Within the records, tally the lines that contain "screenshot" and reply with that number only.

**RECORDED INFORMATION**

# # #

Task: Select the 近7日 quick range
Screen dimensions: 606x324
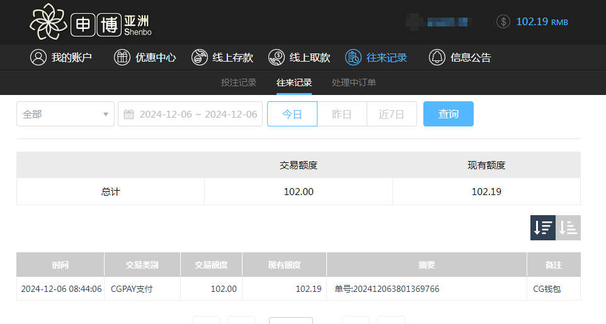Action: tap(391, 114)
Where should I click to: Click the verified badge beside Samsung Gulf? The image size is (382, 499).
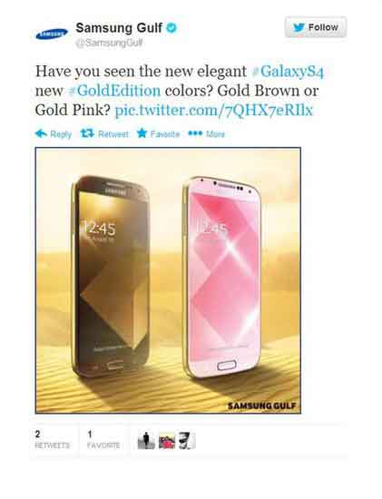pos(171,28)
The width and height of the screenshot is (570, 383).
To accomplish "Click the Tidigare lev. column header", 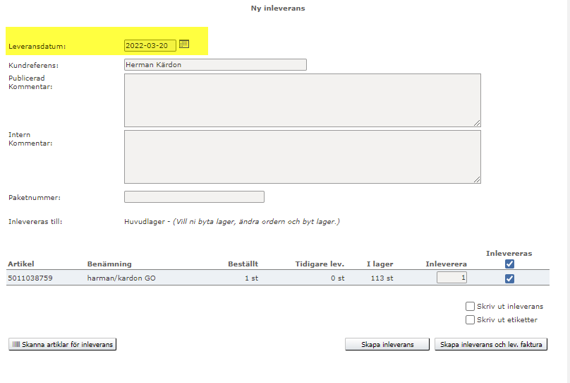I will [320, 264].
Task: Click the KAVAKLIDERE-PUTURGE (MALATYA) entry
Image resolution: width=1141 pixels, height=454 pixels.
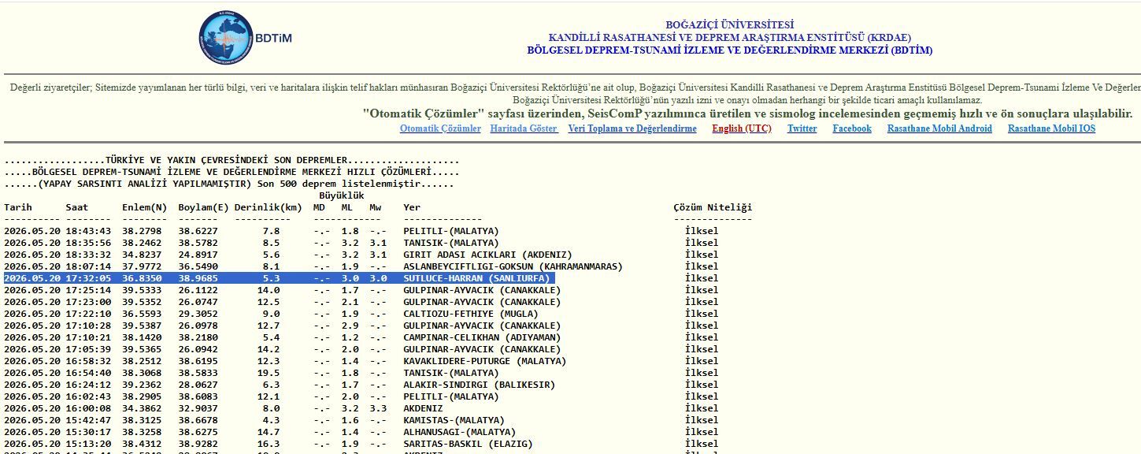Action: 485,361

# # #

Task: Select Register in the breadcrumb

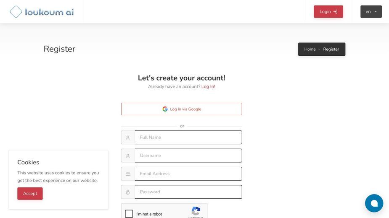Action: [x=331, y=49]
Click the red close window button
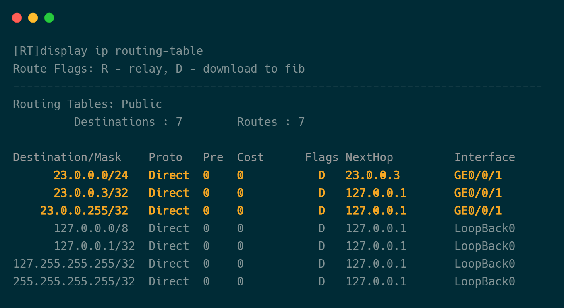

# # #

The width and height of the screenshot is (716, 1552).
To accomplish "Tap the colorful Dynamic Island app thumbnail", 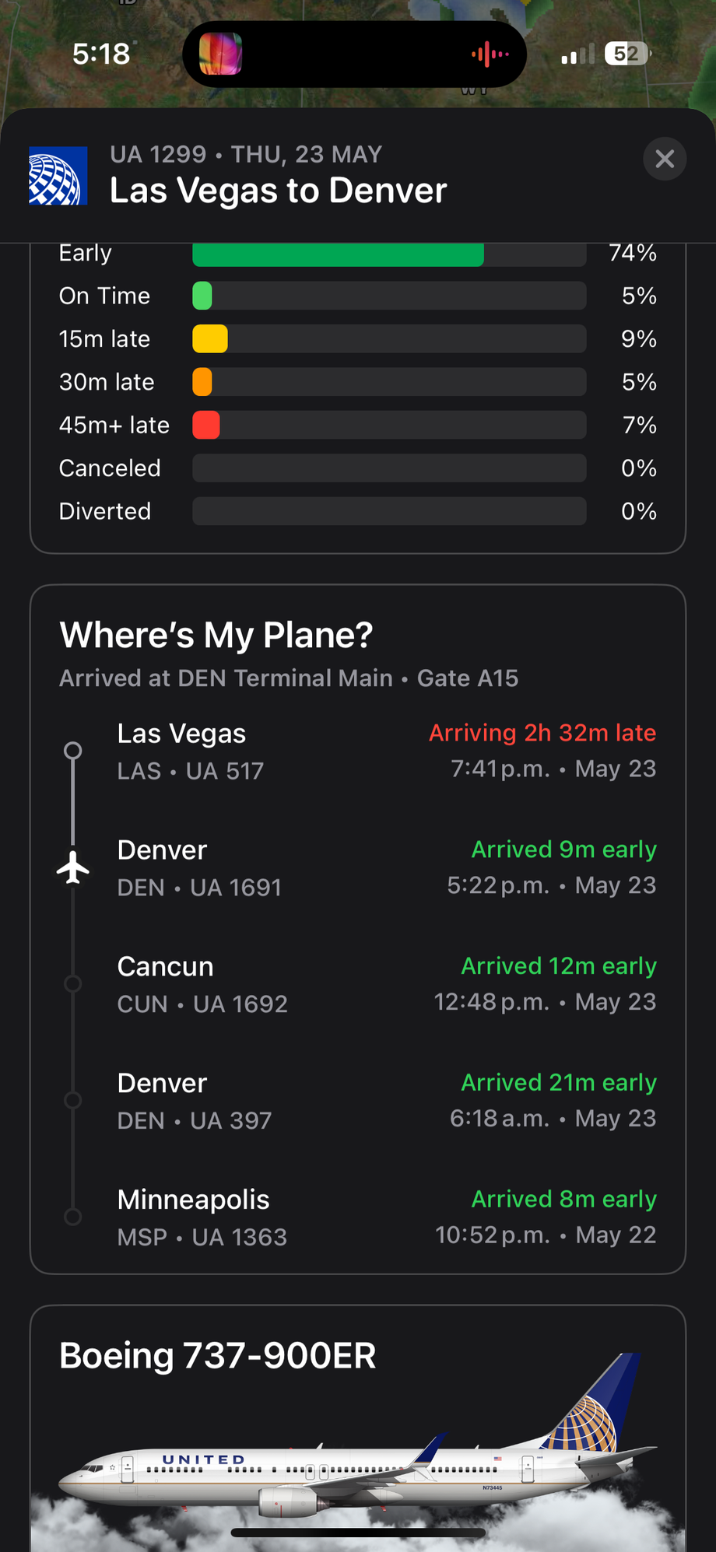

# # #

**SOLUTION FOR THIS TASK**
2